Select from the data all lines with the word "Given".

- - - - - - -

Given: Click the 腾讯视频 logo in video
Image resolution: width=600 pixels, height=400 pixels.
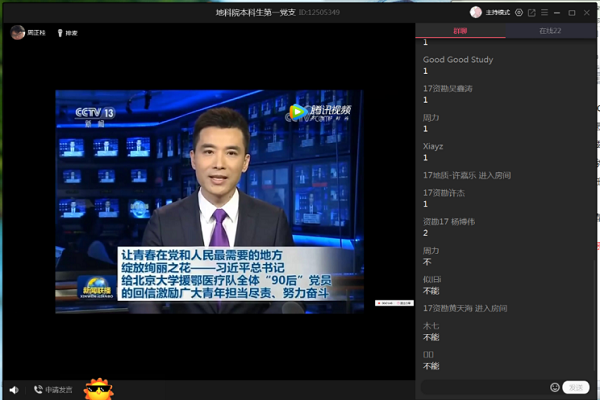Looking at the screenshot, I should tap(320, 111).
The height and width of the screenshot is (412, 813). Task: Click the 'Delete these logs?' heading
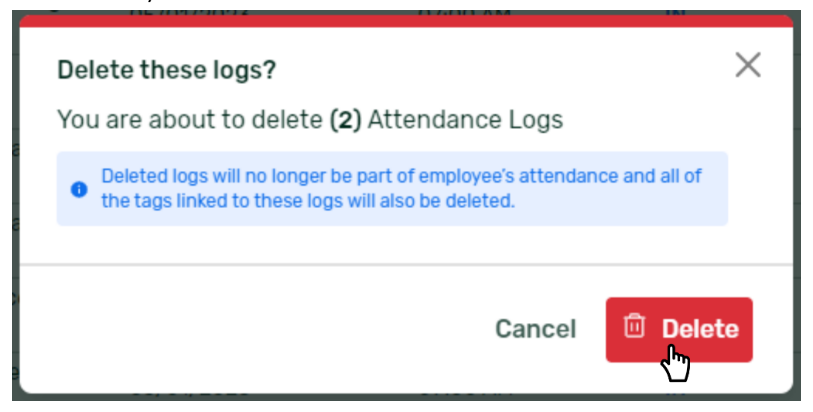click(x=166, y=70)
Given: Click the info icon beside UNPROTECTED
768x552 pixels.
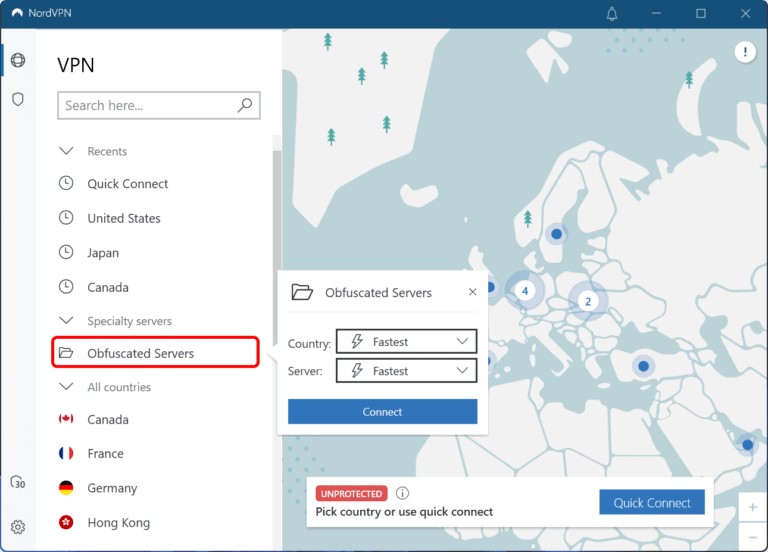Looking at the screenshot, I should tap(402, 493).
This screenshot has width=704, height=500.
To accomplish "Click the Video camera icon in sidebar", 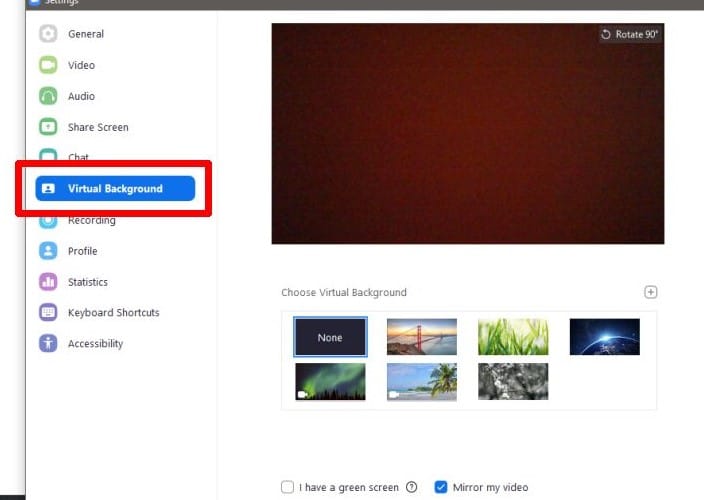I will tap(48, 65).
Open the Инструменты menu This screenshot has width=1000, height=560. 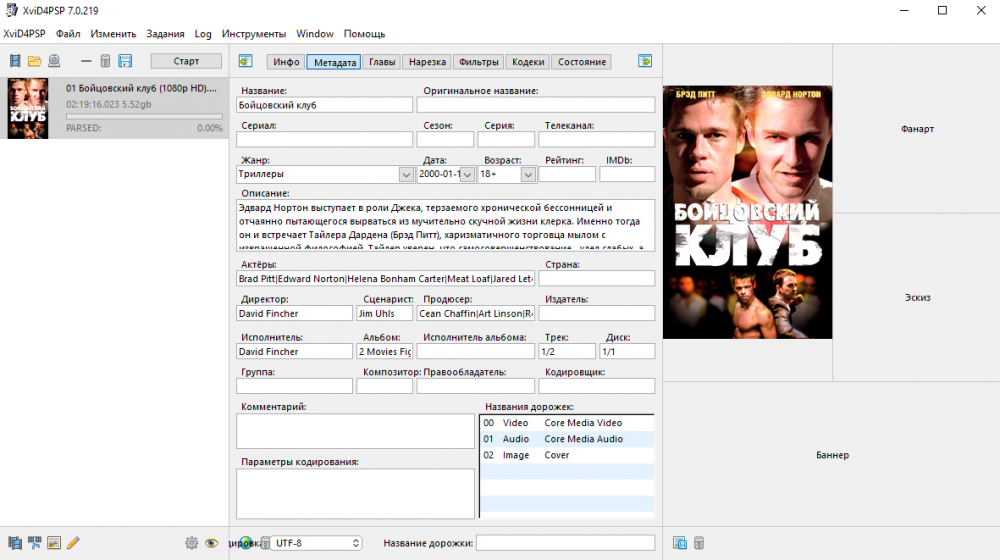click(x=253, y=34)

- - - - - - -

[ANSWER TO THIS TASK]
Given: Click the 腾讯视频 logo in video
Given: Click the info icon beside UNPROTECTED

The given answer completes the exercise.